Exercise description: No pictures, please: print exactly the lines from the one that contains "The width and" through the last line of the listing.

Input:

________________________________________

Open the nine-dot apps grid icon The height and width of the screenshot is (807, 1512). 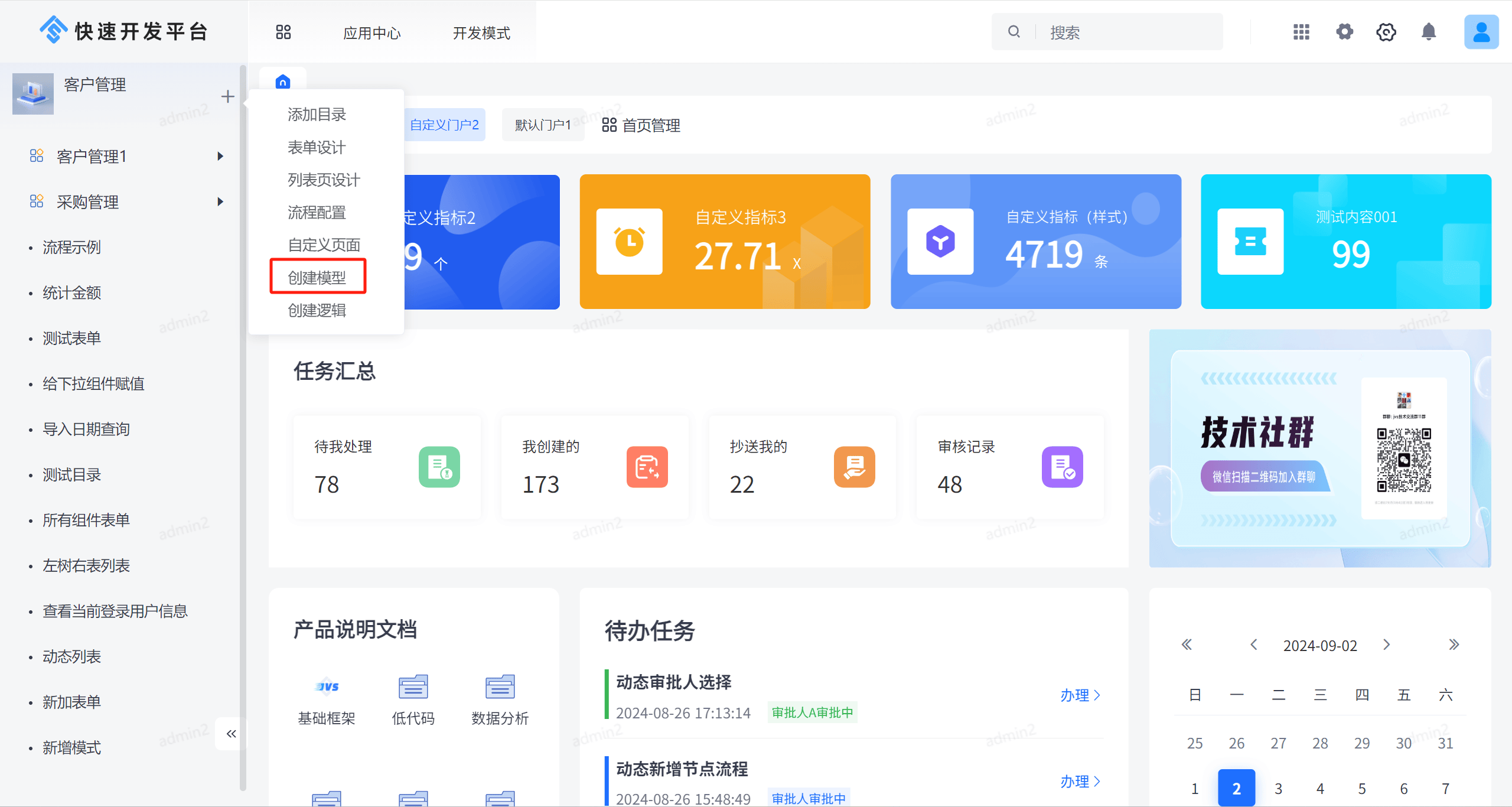point(1301,32)
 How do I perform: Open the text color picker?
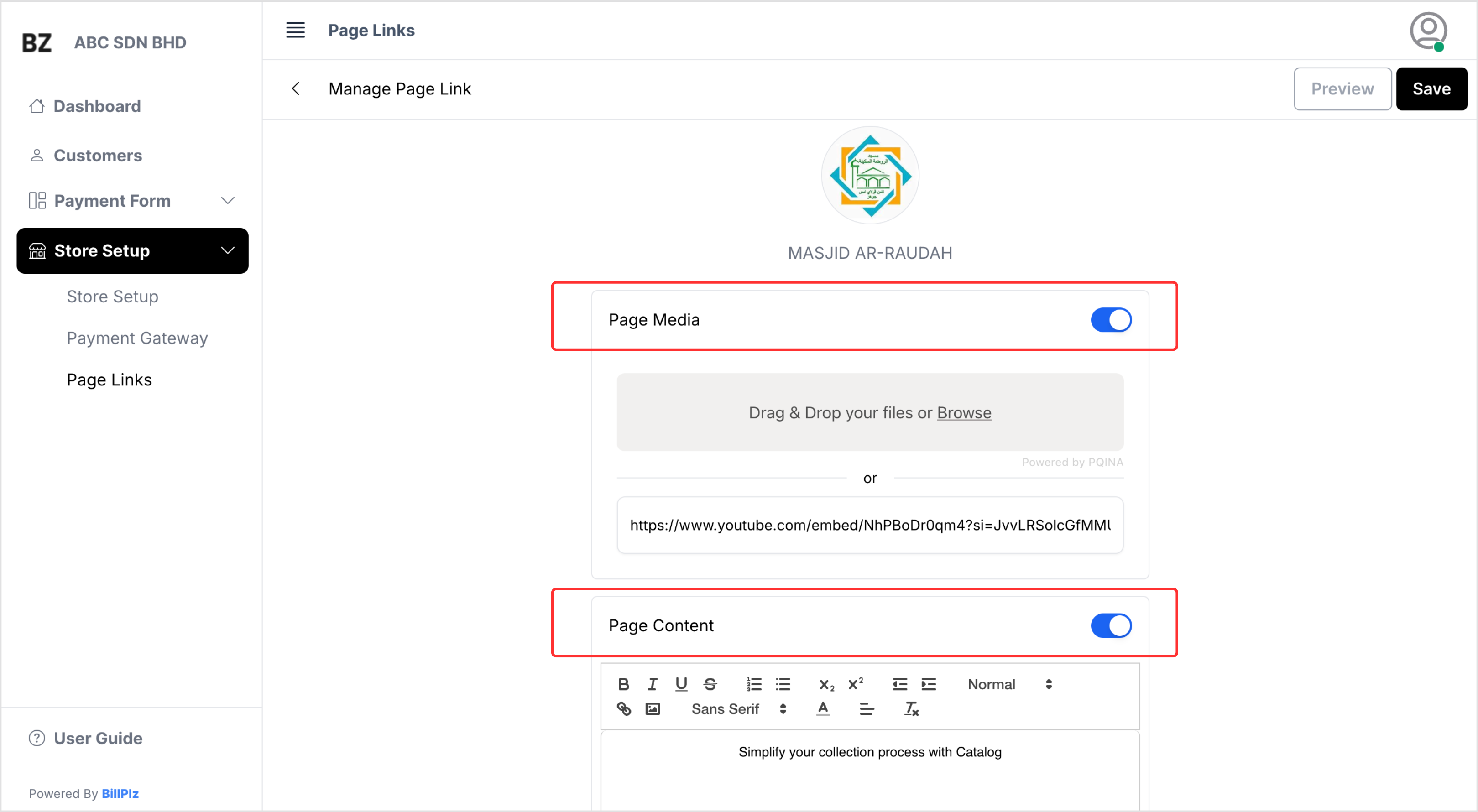pos(823,709)
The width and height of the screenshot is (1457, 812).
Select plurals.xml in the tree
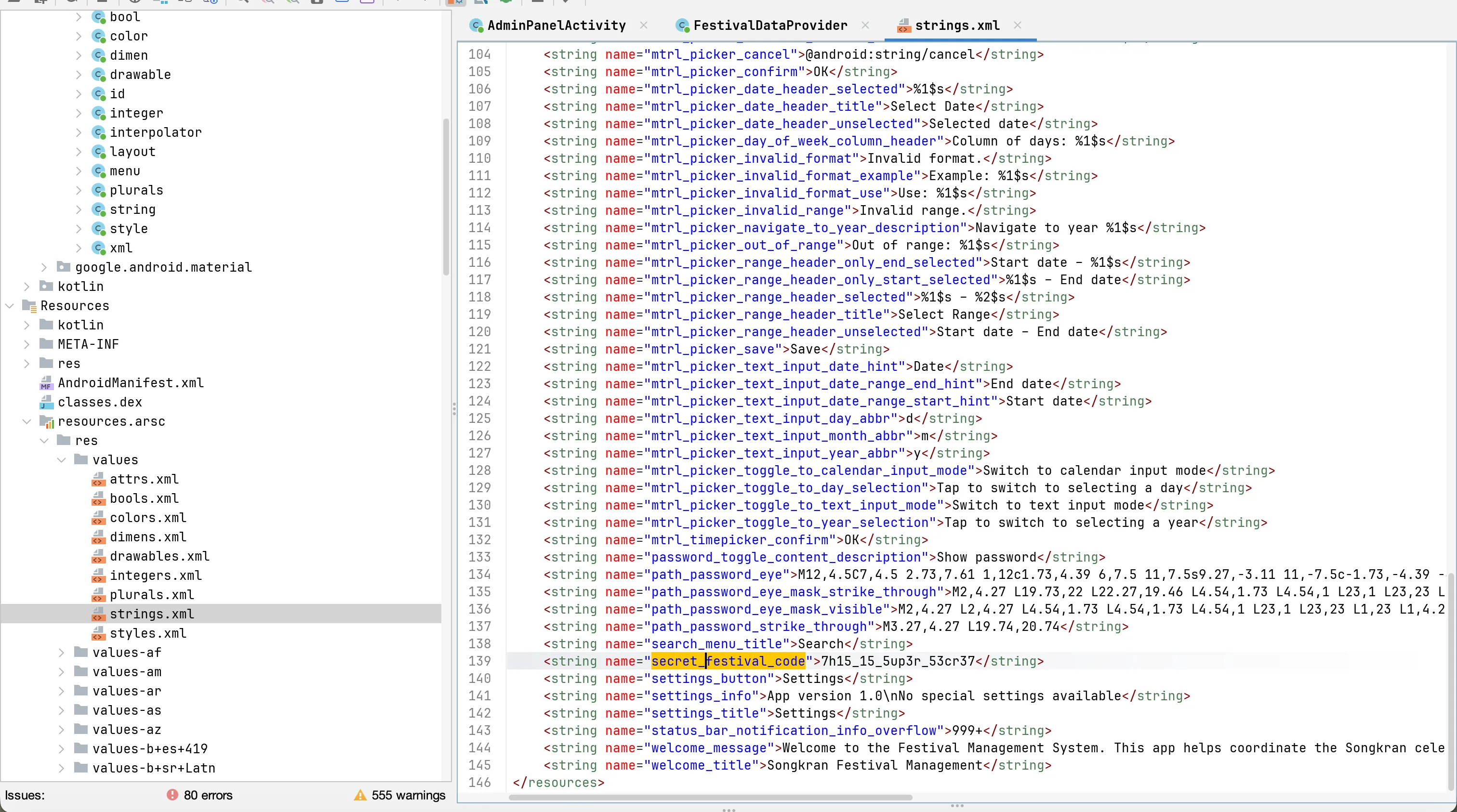pos(152,594)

________________________________________

The answer:
The width and height of the screenshot is (1457, 812).
Select plurals.xml in the tree
pos(152,594)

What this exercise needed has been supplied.